Take the future employee or the new member of an organization. Applicants for jobs, executives under consideration for management positions, people tapped to join the board of a corporation or a nonprofit realize that every new hire could either help an organization thrive or cause it irreparable harm.  And so people make their resumes available, provide a list of references, sign consent forms for more invasive analyses and then anxiously await to hear what the search unveils.

But just as the organization will be judged by the people it hires, employees are judged by the company they keep.  To ignore any potential red-flags risks being deemed guilty by association. In order to look out for their own best interest, potential future employees need to do some due diligence of their own.

  • Is the company or group reputable?  Does it face any criminal allegations or civil suits? What sort of public relations issues has it dealt with? Are there any crises brewing?
  • Are the people they will be working with well-respected and trustworthy?
  • Is the company fiscally responsible? No one wants to find out that the company finances are going south when a paycheck bounces. 

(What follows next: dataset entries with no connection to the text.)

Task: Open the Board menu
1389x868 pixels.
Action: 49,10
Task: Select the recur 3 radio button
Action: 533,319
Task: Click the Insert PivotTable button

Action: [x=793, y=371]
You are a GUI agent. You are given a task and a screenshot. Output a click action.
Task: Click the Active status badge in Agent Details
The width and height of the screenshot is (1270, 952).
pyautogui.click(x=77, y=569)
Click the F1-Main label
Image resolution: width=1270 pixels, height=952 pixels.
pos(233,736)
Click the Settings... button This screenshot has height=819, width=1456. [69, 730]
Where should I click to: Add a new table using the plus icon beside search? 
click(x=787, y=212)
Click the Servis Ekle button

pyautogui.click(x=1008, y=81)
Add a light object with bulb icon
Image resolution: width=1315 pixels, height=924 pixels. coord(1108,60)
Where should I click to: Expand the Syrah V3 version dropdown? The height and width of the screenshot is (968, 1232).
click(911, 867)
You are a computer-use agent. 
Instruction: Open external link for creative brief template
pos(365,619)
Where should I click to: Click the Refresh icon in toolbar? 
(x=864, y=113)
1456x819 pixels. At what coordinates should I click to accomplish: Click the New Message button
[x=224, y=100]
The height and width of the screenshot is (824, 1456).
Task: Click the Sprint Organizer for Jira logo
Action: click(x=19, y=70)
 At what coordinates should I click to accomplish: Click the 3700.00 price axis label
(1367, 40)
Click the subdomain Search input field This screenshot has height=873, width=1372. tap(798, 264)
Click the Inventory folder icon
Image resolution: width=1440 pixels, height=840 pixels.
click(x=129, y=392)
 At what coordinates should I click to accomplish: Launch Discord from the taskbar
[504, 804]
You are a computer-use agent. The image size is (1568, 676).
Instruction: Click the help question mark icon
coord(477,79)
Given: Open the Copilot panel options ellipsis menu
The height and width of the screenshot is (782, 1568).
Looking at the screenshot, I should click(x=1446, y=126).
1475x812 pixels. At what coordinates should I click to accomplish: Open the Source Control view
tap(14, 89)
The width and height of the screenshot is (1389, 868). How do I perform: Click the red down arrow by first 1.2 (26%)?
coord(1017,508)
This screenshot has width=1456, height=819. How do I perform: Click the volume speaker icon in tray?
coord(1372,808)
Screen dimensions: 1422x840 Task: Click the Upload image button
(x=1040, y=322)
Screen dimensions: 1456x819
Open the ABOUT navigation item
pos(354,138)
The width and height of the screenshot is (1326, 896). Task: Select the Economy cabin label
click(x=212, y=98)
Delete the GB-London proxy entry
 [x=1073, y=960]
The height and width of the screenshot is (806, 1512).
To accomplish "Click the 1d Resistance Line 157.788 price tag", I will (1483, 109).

The sense of being under the microscope is magnified when money is on the line. Small business owners pondering private equity offers know that in order to obtain any funding, they have to consent to having their financial past and present probed.

But sellers don’t always consider that they have some due diligence of their own to do.

A recent New York Times article, “Owners Should Know What They’re Getting With Private Equity” summarizes the numerous issues small business owners ponder when weighing private equity offers.  First and foremost, small business owners have to do due diligence on the private equity firm. As Michael A. Smart, a managing partner of the private equity firm CSW bluntly advises small business owners, “I’m doing diligence on you, you should do diligence on me.” 

This is about more than money.  Private equity firms promise expertise, connections and experience to tap into new markets. Small business owners have to make sure that they can deliver. So, what sort of due diligence should small businesses do on private equity investors?

  • Background checks
  • Talk with former clients. Ask what sort of value the investors added. Did they deliver what they promised?
  • Speak with members of corporate boards where the firm’s investors are active.

Knowledge is power, and the more knowledge a small business owner has going into a deal with a private equity firm, the more likely they are to get what they bargained for.